## [WHAT IS REQUIRED]
Each line of the records below that contains "badge" needs to be copied.

## [RECORDS SUPPLIED]
------------------------------------------------

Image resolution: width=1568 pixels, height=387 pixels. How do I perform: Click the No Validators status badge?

------------------------------------------------

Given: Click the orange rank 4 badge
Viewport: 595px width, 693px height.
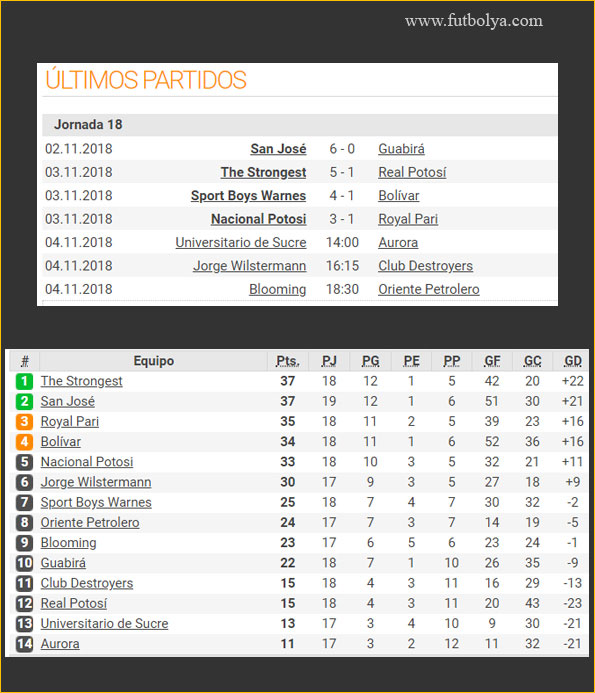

------------------------------------------------

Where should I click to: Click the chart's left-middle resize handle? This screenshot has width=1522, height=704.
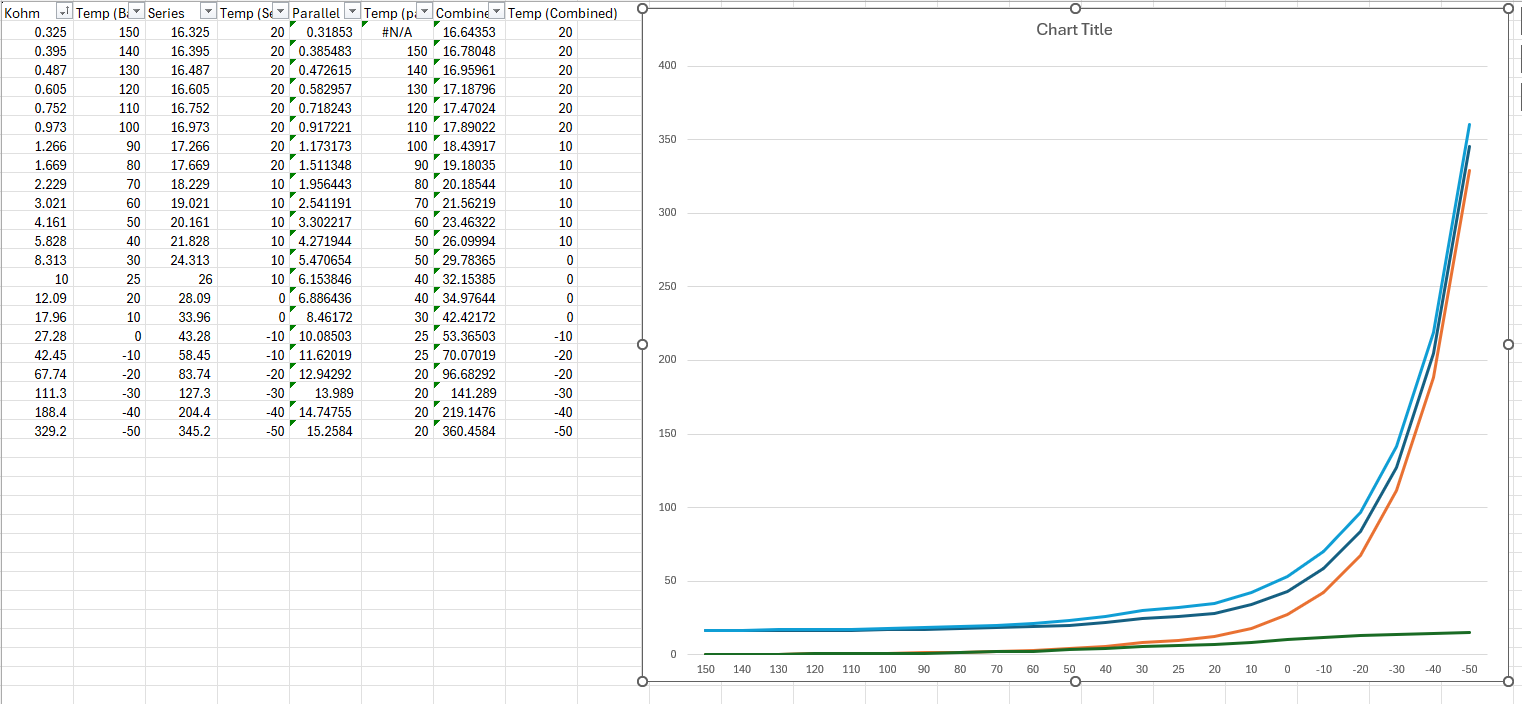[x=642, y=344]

------------------------------------------------

## [ANSWER SPACE]
Image resolution: width=1568 pixels, height=387 pixels. How do I perform: Click the No Validators status badge?
Given: Click the orange rank 4 badge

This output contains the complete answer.